Friday 13 January 2006

INDICATIONS OF AN INTERMISSION?

In order to avoid watching any cricket on TV, I tried my hand at old-fashioned analysis this week and spent time sorting out the new family of indices that the JSE presented to us at the start of the year. I am delighted to see the back of those dreadful cyclical / non-cyclical labels. It used to get me thinking about the Argus bike race versus the Two Oceans marathon.
Are you aware that of the roughly 400 listed (more or less) ordinary shares, just 161 of them contribute to the All Share Index? This in turn is split into a Top 40 (containing 41 shares!), the Mid Cap (63 shares) and the Small Cap (57 shares). A different subdivision splits the 161 shares into nine Economic Groups and then again into about 45 sectors.  Many of these groups and sectors are rather silly. The Oil & Gas Group contains just Sasol. MTN and Telkom are the sole occupants of the Telecomms Group and then each of these shares is the only member of its own Sector (Mobile and Fixed Line). The Health Group is also thin and sickly, with just three shares, also further split between two Sectors. Don’t complain, we are now in line with international standards.
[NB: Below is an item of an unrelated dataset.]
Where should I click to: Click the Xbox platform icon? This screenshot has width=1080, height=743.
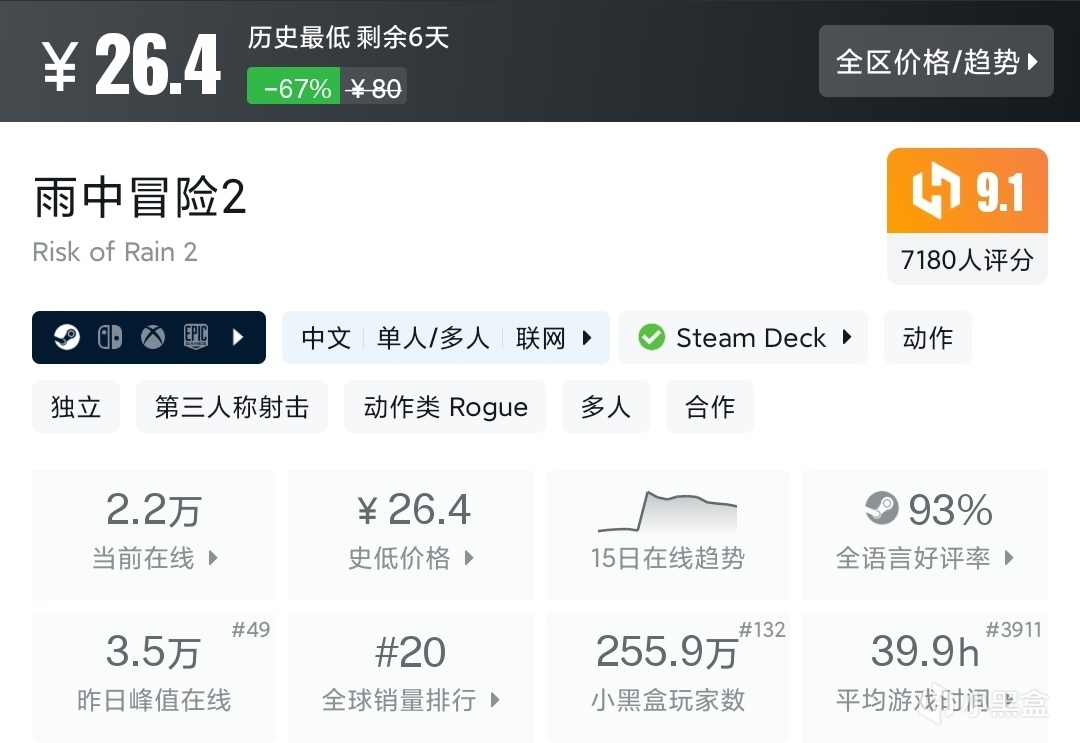pyautogui.click(x=152, y=338)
Some 115 shares that to make the cut for the All Share Index, are lumped into the cutely named Fledgling Index. However, the total market capitalisation of this whole batch is less than that of Barloworld. The JSE recognises the triviality of this Index by computing its value just once a day, after the close. The conclusion is that unless you are a derivatives trader interested in some of the special indices such as the Findi30 or the Indi25, pretty well the only indices worth watching regularly are the All Share or its slimmer twin, the Top 40 (which drives SATRIX), the Gold Mining index (for gold bugs) and perhaps the Banks index. Thereafter one should probably just follow the shares themselves. After all, that’s mostly what you can buy.
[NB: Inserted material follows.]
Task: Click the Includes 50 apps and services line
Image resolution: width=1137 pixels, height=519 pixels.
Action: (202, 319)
This has been one of the least volatile weeks in a long time. Although the All Share Index achieved a new high at mid-week, the daily ranges of this parameter have been smaller than we have become used to. Is this the eye of the hurricane? When the daily ranges surge up towards 200 points again, will the wind be blowing in the other direction? Should we be battening down the hatches?
Patient readers may recall the results of a straw poll taken amongst my colleagues several months ago. The question was simple. Will the rand / dollar exchange rate next break above 7 or below 6? Not one of us voted for the lower number. But this week we saw that exchange rate proudly wearing a 5 big figure. As usual, the advice was worth its price! It has been an interesting week in the forex markets, with both the Euro and the Swiss franc losing ground to the dollar, pound, yen and of course, the rand – that king of currencies. A front-page picture in Business Day made me wonder if the dollar had finally begun to experience the difficulties that many of us have so long been expecting. It showed a wad of US dollar notes all printed back to front. I presume that hoisting one’s flag upside down is still an international distress signal?
All the lads with houses along the Vaal have been considering distress signals as the flooding river rises higher. The rest of us a very pleased with all the rain, but it must stop by next weekend please when I go off on holiday.